Stored data START

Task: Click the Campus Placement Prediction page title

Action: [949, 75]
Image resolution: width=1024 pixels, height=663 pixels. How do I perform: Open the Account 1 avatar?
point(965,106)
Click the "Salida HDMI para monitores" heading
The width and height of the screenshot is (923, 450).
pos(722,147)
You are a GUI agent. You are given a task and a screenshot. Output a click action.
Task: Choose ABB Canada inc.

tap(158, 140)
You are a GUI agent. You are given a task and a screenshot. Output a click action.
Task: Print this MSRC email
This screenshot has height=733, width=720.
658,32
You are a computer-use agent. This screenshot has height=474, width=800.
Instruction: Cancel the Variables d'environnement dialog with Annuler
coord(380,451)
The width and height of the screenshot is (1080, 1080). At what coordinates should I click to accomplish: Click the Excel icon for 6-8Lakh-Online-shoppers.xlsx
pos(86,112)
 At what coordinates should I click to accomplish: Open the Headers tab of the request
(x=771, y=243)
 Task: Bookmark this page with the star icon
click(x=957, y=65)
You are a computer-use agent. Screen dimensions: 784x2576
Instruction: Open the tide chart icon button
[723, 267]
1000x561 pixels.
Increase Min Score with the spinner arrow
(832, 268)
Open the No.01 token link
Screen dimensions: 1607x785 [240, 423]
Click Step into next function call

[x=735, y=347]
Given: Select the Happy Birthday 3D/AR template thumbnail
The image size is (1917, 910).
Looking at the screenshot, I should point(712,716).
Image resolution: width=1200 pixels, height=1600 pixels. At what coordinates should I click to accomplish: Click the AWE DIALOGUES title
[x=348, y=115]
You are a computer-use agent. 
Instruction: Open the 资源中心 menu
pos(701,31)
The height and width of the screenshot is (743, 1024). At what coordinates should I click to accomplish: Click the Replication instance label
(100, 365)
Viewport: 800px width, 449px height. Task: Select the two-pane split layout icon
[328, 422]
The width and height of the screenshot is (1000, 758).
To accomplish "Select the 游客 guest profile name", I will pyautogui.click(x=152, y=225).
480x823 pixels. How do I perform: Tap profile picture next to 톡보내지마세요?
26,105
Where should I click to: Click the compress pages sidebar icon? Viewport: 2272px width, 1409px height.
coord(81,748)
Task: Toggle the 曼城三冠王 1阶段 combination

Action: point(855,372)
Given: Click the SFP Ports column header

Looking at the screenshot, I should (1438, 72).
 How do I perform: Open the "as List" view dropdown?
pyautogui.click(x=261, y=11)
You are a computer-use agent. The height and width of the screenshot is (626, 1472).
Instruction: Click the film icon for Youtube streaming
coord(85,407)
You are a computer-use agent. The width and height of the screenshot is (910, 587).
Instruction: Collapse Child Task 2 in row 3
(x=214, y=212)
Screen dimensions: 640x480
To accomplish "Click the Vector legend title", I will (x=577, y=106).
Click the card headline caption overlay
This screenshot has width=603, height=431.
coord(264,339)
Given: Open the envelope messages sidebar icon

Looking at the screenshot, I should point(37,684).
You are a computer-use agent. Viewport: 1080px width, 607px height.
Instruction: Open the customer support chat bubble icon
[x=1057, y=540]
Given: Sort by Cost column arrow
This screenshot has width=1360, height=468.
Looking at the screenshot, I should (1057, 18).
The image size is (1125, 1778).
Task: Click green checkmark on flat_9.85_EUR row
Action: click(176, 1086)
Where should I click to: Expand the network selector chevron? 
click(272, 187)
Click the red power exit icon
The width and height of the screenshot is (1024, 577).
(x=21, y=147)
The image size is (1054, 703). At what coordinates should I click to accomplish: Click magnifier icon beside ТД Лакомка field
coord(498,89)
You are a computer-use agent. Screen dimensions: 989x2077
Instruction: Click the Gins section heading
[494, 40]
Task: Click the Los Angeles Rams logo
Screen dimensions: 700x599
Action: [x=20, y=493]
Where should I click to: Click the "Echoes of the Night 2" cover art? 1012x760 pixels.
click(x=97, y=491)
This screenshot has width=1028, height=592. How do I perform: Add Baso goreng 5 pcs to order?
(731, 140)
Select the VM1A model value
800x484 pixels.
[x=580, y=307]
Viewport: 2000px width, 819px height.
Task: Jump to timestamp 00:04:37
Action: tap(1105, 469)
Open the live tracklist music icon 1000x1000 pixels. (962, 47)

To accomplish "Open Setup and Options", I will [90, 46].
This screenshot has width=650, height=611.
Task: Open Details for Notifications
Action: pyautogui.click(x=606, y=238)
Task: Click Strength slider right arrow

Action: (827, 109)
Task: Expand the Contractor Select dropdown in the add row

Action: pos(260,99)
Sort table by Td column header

Stored data END

Prompt: Type out the material again, matching every line.

Solution to this task:
Task: Click the Campus Placement Prediction page title

Action: [949, 75]
Image resolution: width=1024 pixels, height=663 pixels. How do I perform: Open the Account 1 avatar?
point(965,106)
Click the "Salida HDMI para monitores" heading
The width and height of the screenshot is (923, 450).
pos(722,147)
You are a GUI agent. You are given a task and a screenshot. Output a click action.
Task: Choose ABB Canada inc.

tap(158, 140)
You are a GUI agent. You are given a task and a screenshot. Output a click action.
Task: Print this MSRC email
This screenshot has height=733, width=720.
658,32
You are a computer-use agent. This screenshot has height=474, width=800.
Instruction: Cancel the Variables d'environnement dialog with Annuler
coord(380,451)
The width and height of the screenshot is (1080, 1080). At what coordinates should I click to accomplish: Click the Excel icon for 6-8Lakh-Online-shoppers.xlsx
pos(86,112)
 At what coordinates should I click to accomplish: Open the Headers tab of the request
(x=771, y=243)
 Task: Bookmark this page with the star icon
click(x=957, y=65)
You are a computer-use agent. Screen dimensions: 784x2576
Instruction: Open the tide chart icon button
[723, 267]
1000x561 pixels.
Increase Min Score with the spinner arrow
(832, 268)
Open the No.01 token link
Screen dimensions: 1607x785 [240, 423]
Click Step into next function call

[x=735, y=347]
Given: Select the Happy Birthday 3D/AR template thumbnail
The image size is (1917, 910).
Looking at the screenshot, I should point(712,716).
Image resolution: width=1200 pixels, height=1600 pixels. At what coordinates should I click to accomplish: Click the AWE DIALOGUES title
[x=348, y=115]
You are a computer-use agent. 
Instruction: Open the 资源中心 menu
pos(701,31)
The height and width of the screenshot is (743, 1024). At what coordinates should I click to accomplish: Click the Replication instance label
(100, 365)
Viewport: 800px width, 449px height. Task: Select the two-pane split layout icon
[328, 422]
The width and height of the screenshot is (1000, 758).
To accomplish "Select the 游客 guest profile name", I will pyautogui.click(x=152, y=225).
480x823 pixels. How do I perform: Tap profile picture next to 톡보내지마세요?
26,105
Where should I click to: Click the compress pages sidebar icon? Viewport: 2272px width, 1409px height.
coord(81,748)
Task: Toggle the 曼城三冠王 1阶段 combination

Action: point(855,372)
Given: Click the SFP Ports column header

Looking at the screenshot, I should (1438, 72).
 How do I perform: Open the "as List" view dropdown?
pyautogui.click(x=261, y=11)
You are a computer-use agent. The height and width of the screenshot is (626, 1472).
Instruction: Click the film icon for Youtube streaming
coord(85,407)
You are a computer-use agent. The width and height of the screenshot is (910, 587).
Instruction: Collapse Child Task 2 in row 3
(x=214, y=212)
Screen dimensions: 640x480
To accomplish "Click the Vector legend title", I will (x=577, y=106).
Click the card headline caption overlay
This screenshot has width=603, height=431.
coord(264,339)
Given: Open the envelope messages sidebar icon

Looking at the screenshot, I should point(37,684).
You are a computer-use agent. Viewport: 1080px width, 607px height.
Instruction: Open the customer support chat bubble icon
[x=1057, y=540]
Given: Sort by Cost column arrow
This screenshot has width=1360, height=468.
Looking at the screenshot, I should (1057, 18).
The image size is (1125, 1778).
Task: Click green checkmark on flat_9.85_EUR row
Action: click(176, 1086)
Where should I click to: Expand the network selector chevron? 
click(272, 187)
Click the red power exit icon
The width and height of the screenshot is (1024, 577).
(x=21, y=147)
The image size is (1054, 703). At what coordinates should I click to accomplish: Click magnifier icon beside ТД Лакомка field
coord(498,89)
You are a computer-use agent. Screen dimensions: 989x2077
Instruction: Click the Gins section heading
[494, 40]
Task: Click the Los Angeles Rams logo
Screen dimensions: 700x599
Action: [x=20, y=493]
Where should I click to: Click the "Echoes of the Night 2" cover art? 1012x760 pixels.
click(x=97, y=491)
This screenshot has width=1028, height=592. How do I perform: Add Baso goreng 5 pcs to order?
(731, 140)
Select the VM1A model value
800x484 pixels.
[x=580, y=307]
Viewport: 2000px width, 819px height.
Task: Jump to timestamp 00:04:37
Action: tap(1105, 469)
Open the live tracklist music icon 1000x1000 pixels. (962, 47)

To accomplish "Open Setup and Options", I will [90, 46].
This screenshot has width=650, height=611.
Task: Open Details for Notifications
Action: pyautogui.click(x=606, y=238)
Task: Click Strength slider right arrow

Action: (827, 109)
Task: Expand the Contractor Select dropdown in the add row

Action: pos(260,99)
Sort table by Td column header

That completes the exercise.